Covert channel detection using machine learning methods

Thesis Type: Postgraduate

Institution Of The Thesis: Middle East Technical University, Graduate School of Natural and Applied Sciences, Turkey

Approval Date: 2019

Thesis Language: English


Supervisor: Hande Alemdar


A covert channel is a communication method that misuses legitimate resources to bypass intrusion detection systems. They can be used to do illegal work like leaking classified (or sensitive) data or sending commands to malware bots.
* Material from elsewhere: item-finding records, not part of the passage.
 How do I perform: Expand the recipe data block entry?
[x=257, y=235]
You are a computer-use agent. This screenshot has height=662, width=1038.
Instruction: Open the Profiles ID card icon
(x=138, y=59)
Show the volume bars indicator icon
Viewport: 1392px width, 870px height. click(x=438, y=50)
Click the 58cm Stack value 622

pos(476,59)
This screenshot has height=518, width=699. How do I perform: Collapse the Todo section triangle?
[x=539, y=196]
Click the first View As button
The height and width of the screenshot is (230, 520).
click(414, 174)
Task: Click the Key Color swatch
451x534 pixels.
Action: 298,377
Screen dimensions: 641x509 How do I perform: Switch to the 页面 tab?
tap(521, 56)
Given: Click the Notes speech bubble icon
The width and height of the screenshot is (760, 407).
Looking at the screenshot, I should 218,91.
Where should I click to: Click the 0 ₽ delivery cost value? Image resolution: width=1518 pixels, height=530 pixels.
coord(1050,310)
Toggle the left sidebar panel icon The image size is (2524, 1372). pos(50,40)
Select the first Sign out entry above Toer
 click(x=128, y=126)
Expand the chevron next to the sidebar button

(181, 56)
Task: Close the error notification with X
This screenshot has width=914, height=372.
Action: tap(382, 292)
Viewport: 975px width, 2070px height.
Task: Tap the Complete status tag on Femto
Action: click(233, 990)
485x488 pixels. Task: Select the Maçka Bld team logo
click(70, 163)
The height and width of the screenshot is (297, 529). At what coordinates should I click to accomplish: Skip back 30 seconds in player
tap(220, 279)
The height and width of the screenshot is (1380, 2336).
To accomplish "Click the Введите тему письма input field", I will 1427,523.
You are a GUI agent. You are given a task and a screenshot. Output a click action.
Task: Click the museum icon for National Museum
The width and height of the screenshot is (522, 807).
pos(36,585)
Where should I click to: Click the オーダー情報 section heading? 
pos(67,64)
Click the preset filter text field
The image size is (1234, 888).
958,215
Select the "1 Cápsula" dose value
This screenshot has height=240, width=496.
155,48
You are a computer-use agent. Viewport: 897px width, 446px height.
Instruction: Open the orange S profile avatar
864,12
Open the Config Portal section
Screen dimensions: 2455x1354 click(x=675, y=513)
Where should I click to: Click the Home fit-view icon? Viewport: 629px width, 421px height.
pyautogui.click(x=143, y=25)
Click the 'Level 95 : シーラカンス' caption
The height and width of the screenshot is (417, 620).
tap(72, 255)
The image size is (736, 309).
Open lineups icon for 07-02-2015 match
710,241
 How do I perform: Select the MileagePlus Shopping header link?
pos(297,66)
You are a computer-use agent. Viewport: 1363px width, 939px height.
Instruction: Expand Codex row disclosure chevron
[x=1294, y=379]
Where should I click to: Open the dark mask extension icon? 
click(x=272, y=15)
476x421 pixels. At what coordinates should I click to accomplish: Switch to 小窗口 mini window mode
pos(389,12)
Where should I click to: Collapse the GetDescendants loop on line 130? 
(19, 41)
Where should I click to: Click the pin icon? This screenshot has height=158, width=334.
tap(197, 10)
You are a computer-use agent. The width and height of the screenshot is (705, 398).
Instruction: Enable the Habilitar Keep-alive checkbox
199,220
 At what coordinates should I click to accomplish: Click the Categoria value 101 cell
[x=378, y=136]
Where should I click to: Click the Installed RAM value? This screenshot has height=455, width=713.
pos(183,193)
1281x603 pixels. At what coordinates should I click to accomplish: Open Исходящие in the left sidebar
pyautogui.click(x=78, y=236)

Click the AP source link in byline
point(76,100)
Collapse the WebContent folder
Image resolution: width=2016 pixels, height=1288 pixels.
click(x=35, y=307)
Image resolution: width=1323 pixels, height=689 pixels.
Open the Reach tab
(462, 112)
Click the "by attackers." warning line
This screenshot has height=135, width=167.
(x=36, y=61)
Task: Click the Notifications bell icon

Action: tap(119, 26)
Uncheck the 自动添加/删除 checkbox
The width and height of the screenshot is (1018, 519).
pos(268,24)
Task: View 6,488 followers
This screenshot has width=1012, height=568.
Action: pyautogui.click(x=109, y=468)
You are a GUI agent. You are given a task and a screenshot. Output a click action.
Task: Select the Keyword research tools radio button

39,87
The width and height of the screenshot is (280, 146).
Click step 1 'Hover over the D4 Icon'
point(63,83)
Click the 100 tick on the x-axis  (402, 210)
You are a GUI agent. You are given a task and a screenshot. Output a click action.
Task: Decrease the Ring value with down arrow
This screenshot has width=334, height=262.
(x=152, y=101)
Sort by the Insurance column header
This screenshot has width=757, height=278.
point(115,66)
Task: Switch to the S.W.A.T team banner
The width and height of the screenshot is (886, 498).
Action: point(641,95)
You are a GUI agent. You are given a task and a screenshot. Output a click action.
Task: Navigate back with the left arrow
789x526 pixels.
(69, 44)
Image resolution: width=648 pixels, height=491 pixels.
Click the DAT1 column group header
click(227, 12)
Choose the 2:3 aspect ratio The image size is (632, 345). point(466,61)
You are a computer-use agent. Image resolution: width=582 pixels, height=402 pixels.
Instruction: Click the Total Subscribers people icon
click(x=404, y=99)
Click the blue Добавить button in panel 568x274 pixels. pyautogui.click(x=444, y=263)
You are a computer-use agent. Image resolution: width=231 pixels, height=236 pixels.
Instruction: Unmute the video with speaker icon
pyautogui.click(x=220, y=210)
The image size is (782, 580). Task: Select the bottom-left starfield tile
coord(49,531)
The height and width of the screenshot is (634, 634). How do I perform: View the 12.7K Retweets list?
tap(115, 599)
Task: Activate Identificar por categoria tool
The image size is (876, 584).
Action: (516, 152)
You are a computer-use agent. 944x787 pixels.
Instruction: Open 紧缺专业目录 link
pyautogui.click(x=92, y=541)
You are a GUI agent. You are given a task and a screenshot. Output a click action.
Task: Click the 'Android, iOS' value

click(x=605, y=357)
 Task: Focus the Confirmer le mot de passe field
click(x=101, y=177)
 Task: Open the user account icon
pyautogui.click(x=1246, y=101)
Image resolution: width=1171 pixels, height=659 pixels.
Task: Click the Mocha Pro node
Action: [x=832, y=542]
Network timing channels are a type of these channels that use inter-arrival times between network packets to encode the data to be sent. Although these types of channels are hard to detect, they are not used frequently due to their low capacity and sensitivity to the network conditions. However, upcoming technologies like 5G and WiFi 6 offer more reliable networks with low latency, which we believe can work in favor of network timing channels and attract hackers to them. Therefore, we also believe that the detection of network timing channels is an increasingly important issue. In this thesis, we worked with two types of network covert channels: Fixed Interval and Jitterbug. Fixed Interval defines an inter-arrival time for each symbol to be transmitted and send network packets accordingly. On the other hand, Jitterbug does not create new packet traffic; it just delays existing packets for some predefined time. Two channels are very different: Jitterbug creates traffic that is similar to the legitiv mate network though has lower capacity, and Fixed Interval has a very different traffic shape from the legitimate network but has higher capacity. Our work has shown it is indeed possible to detect these channels with a decision tree with four features called mean, variance, skewness and kurtosis. However, more research is needed to make this system work in the real world.